A Preface to Paradise Lost was difficult to read. Mainly I think it’s because this was my first foray into Lewis’ work as a scholar on a specific piece of literature. I thought it was help me prior to reading Paradise Lost, but I got halfway through and felt more lost than last year’s Easter eggs. I took a break with an easy non-Lewis read then came back to Paradise Lost on audiobook. This was the hardest book I’ve ever tried to read as I had such a hard time maintaining the context of the narrative during each book/chapter. If I’m going to get anything out of this, I’m going to need some serious hand holding with a slow focused crawl through it.

The World’s Last Night was solidly good. I had never read Screwtape Proposes a Toast, even though my paperback edition of The Screwtape Letters contained it. This is another prescient work from Lewis. Overall, this is the work that challenged me to be more present. I’m reminded of a line from The Screwtape Letters where the elder tempter said to the younger, “Nearly all vices are rooted in the future. Gratitude looks to the past and love to the present; fear, avarice, lust and ambition look ahead.“ Even though the subject matter is eschatology, I was confronted with the question of how I would live my life if today was the world’s last night? I’m a work in progress, for sure, but this is a good goal to aim for.

Finally, I capped off the year by returning to Till We Have Faces on audiobook. I enjoyed it much more as a physical read but the sisters Orual, Redival, and Istra are just as good as any of Jane Austen’s characters. Such a lovely book. I’m thinking of making it a beginning of the year/end of the year tradition for me to read Till We Have Faces. It’s a different type of fiction than Narnia or anything else, but after The Discarded Image, I can see the depths of Lewis in the story. It is very pleasant to read.

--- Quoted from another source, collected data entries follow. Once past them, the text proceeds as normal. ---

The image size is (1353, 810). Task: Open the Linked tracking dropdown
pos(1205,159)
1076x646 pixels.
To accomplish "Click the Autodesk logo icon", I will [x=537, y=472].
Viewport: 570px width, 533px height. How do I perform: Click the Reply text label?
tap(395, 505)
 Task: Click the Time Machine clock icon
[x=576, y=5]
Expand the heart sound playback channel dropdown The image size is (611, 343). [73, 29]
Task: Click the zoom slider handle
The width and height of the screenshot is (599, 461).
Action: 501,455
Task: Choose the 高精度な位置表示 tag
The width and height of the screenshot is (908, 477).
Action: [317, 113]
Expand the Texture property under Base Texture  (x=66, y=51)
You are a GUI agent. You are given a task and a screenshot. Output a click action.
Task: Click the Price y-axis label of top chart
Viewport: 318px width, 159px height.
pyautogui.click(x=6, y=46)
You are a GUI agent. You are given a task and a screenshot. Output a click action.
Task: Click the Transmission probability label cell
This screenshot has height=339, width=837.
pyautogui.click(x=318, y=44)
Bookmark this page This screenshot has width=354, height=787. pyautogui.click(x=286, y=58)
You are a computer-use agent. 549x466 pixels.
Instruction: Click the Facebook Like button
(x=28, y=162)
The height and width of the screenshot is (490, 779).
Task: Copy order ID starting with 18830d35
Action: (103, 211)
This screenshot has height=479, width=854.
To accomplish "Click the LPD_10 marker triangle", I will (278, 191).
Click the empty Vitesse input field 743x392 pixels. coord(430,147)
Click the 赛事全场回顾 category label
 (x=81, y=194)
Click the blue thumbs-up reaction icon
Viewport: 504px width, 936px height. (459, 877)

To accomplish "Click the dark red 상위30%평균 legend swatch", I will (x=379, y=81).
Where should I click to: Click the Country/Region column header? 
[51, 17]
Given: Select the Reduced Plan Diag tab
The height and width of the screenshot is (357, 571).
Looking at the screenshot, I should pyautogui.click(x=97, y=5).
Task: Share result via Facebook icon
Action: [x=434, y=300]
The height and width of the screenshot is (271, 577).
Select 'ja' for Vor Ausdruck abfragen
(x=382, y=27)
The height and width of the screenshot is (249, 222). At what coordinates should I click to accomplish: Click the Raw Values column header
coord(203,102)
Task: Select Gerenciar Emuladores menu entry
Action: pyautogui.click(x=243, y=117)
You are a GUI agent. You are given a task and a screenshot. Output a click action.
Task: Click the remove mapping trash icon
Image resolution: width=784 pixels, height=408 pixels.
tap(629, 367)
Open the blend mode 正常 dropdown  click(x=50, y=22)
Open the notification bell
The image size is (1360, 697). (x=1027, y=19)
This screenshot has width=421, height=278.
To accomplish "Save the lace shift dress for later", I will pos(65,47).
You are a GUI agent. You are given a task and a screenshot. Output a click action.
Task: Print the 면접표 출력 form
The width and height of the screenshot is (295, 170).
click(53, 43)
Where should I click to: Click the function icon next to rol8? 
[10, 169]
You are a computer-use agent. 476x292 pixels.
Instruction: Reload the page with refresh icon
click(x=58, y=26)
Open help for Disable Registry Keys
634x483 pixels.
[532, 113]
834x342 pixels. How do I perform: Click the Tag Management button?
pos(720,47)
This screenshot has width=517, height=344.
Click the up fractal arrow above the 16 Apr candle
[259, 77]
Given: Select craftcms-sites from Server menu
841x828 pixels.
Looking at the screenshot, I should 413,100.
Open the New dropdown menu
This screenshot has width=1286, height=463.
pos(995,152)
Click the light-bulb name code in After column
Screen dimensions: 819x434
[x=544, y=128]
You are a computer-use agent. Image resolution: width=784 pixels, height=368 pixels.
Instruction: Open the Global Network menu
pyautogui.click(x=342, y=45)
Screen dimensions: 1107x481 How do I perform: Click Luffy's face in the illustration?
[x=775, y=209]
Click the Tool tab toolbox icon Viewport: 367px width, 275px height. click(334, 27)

On typing this out and reflecting on my Year with C.S. Lewis, I enjoyed it so much I decided to carry it on into a second year to pick up some of the titles I didn’t get to, to reread some of the titles that call for a slower reading, and add in some I forgot about. How could I have not added anything by Tolkien? So, as I type this, the first book I started the year with was the audiobook for The Silmarillion by J.R.R. Tolkien. I can tell you already it’s a macro-read. Trying to listen to this without maps and genealogy charts is something, but I’m still enjoying the history of the first and second ages of Middle Earth. Andy Serkis is a wonderful narrator.

I hope that in someway this post has given you a point to start your own discovery of C.S. Lewis’ works.